▶ _REQUIRED ACTION_:
Give the data again in full. Keep every line the same.

(Pixel coordinate grounding data)
----

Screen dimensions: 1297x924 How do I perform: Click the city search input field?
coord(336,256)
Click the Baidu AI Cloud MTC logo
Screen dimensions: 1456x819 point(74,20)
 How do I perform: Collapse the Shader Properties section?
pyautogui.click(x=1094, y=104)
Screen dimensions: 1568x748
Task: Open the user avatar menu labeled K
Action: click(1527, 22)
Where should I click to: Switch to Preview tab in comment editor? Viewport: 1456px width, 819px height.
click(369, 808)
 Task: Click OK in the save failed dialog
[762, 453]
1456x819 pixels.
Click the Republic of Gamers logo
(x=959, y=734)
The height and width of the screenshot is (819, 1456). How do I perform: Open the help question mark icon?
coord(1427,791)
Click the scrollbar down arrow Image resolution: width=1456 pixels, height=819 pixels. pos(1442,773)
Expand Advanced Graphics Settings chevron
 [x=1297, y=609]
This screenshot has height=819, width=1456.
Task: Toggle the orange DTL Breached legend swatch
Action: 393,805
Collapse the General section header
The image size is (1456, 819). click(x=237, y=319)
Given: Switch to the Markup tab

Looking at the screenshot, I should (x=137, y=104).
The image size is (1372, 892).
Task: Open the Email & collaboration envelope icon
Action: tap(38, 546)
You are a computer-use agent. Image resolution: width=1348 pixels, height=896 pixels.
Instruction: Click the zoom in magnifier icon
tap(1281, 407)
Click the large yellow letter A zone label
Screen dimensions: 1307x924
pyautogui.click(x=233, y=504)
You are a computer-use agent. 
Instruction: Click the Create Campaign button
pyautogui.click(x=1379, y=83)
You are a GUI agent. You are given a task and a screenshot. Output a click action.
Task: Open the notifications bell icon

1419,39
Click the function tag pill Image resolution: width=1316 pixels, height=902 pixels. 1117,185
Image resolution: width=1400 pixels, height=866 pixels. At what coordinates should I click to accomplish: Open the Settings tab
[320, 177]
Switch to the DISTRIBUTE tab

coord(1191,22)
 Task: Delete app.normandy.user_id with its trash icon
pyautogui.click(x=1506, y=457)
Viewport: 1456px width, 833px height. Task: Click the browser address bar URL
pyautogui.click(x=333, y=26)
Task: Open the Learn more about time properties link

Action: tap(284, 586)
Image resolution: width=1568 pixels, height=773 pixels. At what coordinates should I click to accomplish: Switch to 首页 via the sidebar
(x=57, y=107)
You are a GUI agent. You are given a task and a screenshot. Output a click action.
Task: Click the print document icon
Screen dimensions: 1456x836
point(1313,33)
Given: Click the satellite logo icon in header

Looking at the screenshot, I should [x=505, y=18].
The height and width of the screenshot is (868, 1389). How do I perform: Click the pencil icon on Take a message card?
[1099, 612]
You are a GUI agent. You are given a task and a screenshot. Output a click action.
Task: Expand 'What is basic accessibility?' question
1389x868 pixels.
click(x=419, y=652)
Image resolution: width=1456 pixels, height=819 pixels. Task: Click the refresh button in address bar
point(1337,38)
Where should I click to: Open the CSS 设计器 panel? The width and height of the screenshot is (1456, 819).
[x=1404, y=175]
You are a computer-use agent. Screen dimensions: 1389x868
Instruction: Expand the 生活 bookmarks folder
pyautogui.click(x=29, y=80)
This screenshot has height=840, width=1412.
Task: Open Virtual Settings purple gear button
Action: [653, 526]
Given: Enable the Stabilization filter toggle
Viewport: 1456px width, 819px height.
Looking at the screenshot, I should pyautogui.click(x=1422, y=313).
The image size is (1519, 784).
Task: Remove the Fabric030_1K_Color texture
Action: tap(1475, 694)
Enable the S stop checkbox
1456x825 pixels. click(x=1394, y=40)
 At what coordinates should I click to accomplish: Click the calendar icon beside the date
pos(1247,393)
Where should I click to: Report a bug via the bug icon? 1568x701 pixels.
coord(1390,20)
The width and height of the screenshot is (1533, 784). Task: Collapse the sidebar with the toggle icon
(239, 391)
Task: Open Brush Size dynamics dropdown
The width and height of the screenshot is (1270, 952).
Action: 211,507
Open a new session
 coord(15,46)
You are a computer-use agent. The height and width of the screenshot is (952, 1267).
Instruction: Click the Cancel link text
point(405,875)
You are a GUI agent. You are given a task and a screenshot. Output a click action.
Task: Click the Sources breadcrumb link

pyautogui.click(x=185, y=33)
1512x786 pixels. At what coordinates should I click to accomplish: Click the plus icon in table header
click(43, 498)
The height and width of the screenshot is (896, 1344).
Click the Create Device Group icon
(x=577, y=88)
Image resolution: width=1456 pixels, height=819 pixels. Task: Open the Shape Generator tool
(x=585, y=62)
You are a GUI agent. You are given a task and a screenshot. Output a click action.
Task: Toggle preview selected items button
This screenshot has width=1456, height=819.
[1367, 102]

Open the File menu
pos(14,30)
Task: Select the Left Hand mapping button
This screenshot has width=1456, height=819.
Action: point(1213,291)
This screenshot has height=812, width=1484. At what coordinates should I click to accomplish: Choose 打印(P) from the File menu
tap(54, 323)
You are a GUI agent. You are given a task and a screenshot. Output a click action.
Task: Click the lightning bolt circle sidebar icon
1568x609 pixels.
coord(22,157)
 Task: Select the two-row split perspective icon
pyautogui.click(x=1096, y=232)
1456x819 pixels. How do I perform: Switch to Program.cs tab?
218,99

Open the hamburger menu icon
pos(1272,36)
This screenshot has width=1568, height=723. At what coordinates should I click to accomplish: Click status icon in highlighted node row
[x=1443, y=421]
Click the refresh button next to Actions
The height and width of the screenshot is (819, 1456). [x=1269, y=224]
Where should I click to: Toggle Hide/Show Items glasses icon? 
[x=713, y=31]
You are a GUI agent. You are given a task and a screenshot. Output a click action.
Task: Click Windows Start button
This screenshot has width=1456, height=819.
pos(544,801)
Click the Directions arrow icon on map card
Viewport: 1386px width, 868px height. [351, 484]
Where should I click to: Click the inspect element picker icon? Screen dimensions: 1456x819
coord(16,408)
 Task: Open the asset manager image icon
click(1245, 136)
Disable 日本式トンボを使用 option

----

▶ _RESPONSE TO THIS EXERCISE_:
Screen dimensions: 1297x924 How do I perform: Click the city search input field?
coord(336,256)
Click the Baidu AI Cloud MTC logo
Screen dimensions: 1456x819 point(74,20)
 How do I perform: Collapse the Shader Properties section?
pyautogui.click(x=1094, y=104)
Screen dimensions: 1568x748
Task: Open the user avatar menu labeled K
Action: click(1527, 22)
Where should I click to: Switch to Preview tab in comment editor? Viewport: 1456px width, 819px height.
click(369, 808)
 Task: Click OK in the save failed dialog
[762, 453]
1456x819 pixels.
Click the Republic of Gamers logo
(x=959, y=734)
The height and width of the screenshot is (819, 1456). How do I perform: Open the help question mark icon?
coord(1427,791)
Click the scrollbar down arrow Image resolution: width=1456 pixels, height=819 pixels. pos(1442,773)
Expand Advanced Graphics Settings chevron
 [x=1297, y=609]
This screenshot has height=819, width=1456.
Task: Toggle the orange DTL Breached legend swatch
Action: 393,805
Collapse the General section header
The image size is (1456, 819). click(x=237, y=319)
Given: Switch to the Markup tab

Looking at the screenshot, I should (x=137, y=104).
The image size is (1372, 892).
Task: Open the Email & collaboration envelope icon
Action: tap(38, 546)
You are a computer-use agent. Image resolution: width=1348 pixels, height=896 pixels.
Instruction: Click the zoom in magnifier icon
tap(1281, 407)
Click the large yellow letter A zone label
Screen dimensions: 1307x924
pyautogui.click(x=233, y=504)
You are a computer-use agent. 
Instruction: Click the Create Campaign button
pyautogui.click(x=1379, y=83)
You are a GUI agent. You are given a task and a screenshot. Output a click action.
Task: Open the notifications bell icon

1419,39
Click the function tag pill Image resolution: width=1316 pixels, height=902 pixels. 1117,185
Image resolution: width=1400 pixels, height=866 pixels. At what coordinates should I click to accomplish: Open the Settings tab
[320, 177]
Switch to the DISTRIBUTE tab

coord(1191,22)
 Task: Delete app.normandy.user_id with its trash icon
pyautogui.click(x=1506, y=457)
Viewport: 1456px width, 833px height. Task: Click the browser address bar URL
pyautogui.click(x=333, y=26)
Task: Open the Learn more about time properties link

Action: tap(284, 586)
Image resolution: width=1568 pixels, height=773 pixels. At what coordinates should I click to accomplish: Switch to 首页 via the sidebar
(x=57, y=107)
You are a GUI agent. You are given a task and a screenshot. Output a click action.
Task: Click the print document icon
Screen dimensions: 1456x836
point(1313,33)
Given: Click the satellite logo icon in header

Looking at the screenshot, I should [x=505, y=18].
The height and width of the screenshot is (868, 1389). How do I perform: Click the pencil icon on Take a message card?
[1099, 612]
You are a GUI agent. You are given a task and a screenshot. Output a click action.
Task: Expand 'What is basic accessibility?' question
1389x868 pixels.
click(x=419, y=652)
Image resolution: width=1456 pixels, height=819 pixels. Task: Click the refresh button in address bar
point(1337,38)
Where should I click to: Open the CSS 设计器 panel? The width and height of the screenshot is (1456, 819).
[x=1404, y=175]
You are a computer-use agent. Screen dimensions: 1389x868
Instruction: Expand the 生活 bookmarks folder
pyautogui.click(x=29, y=80)
This screenshot has height=840, width=1412.
Task: Open Virtual Settings purple gear button
Action: [653, 526]
Given: Enable the Stabilization filter toggle
Viewport: 1456px width, 819px height.
Looking at the screenshot, I should pyautogui.click(x=1422, y=313).
The image size is (1519, 784).
Task: Remove the Fabric030_1K_Color texture
Action: tap(1475, 694)
Enable the S stop checkbox
1456x825 pixels. click(x=1394, y=40)
 At what coordinates should I click to accomplish: Click the calendar icon beside the date
pos(1247,393)
Where should I click to: Report a bug via the bug icon? 1568x701 pixels.
coord(1390,20)
The width and height of the screenshot is (1533, 784). Task: Collapse the sidebar with the toggle icon
(239, 391)
Task: Open Brush Size dynamics dropdown
The width and height of the screenshot is (1270, 952).
Action: 211,507
Open a new session
 coord(15,46)
You are a computer-use agent. The height and width of the screenshot is (952, 1267).
Instruction: Click the Cancel link text
point(405,875)
You are a GUI agent. You are given a task and a screenshot. Output a click action.
Task: Click the Sources breadcrumb link

pyautogui.click(x=185, y=33)
1512x786 pixels. At what coordinates should I click to accomplish: Click the plus icon in table header
click(43, 498)
The height and width of the screenshot is (896, 1344).
Click the Create Device Group icon
(x=577, y=88)
Image resolution: width=1456 pixels, height=819 pixels. Task: Open the Shape Generator tool
(x=585, y=62)
You are a GUI agent. You are given a task and a screenshot. Output a click action.
Task: Toggle preview selected items button
This screenshot has width=1456, height=819.
[1367, 102]

Open the File menu
pos(14,30)
Task: Select the Left Hand mapping button
This screenshot has width=1456, height=819.
Action: point(1213,291)
This screenshot has height=812, width=1484. At what coordinates should I click to accomplish: Choose 打印(P) from the File menu
tap(54, 323)
You are a GUI agent. You are given a task and a screenshot. Output a click action.
Task: Click the lightning bolt circle sidebar icon
1568x609 pixels.
coord(22,157)
 Task: Select the two-row split perspective icon
pyautogui.click(x=1096, y=232)
1456x819 pixels. How do I perform: Switch to Program.cs tab?
218,99

Open the hamburger menu icon
pos(1272,36)
This screenshot has width=1568, height=723. At what coordinates should I click to accomplish: Click status icon in highlighted node row
[x=1443, y=421]
Click the refresh button next to Actions
The height and width of the screenshot is (819, 1456). [x=1269, y=224]
Where should I click to: Toggle Hide/Show Items glasses icon? 
[x=713, y=31]
You are a GUI agent. You are given a task and a screenshot. Output a click action.
Task: Click Windows Start button
This screenshot has width=1456, height=819.
pos(544,801)
Click the Directions arrow icon on map card
Viewport: 1386px width, 868px height. [351, 484]
Where should I click to: Click the inspect element picker icon? Screen dimensions: 1456x819
coord(16,408)
 Task: Open the asset manager image icon
click(1245, 136)
Disable 日本式トンボを使用 option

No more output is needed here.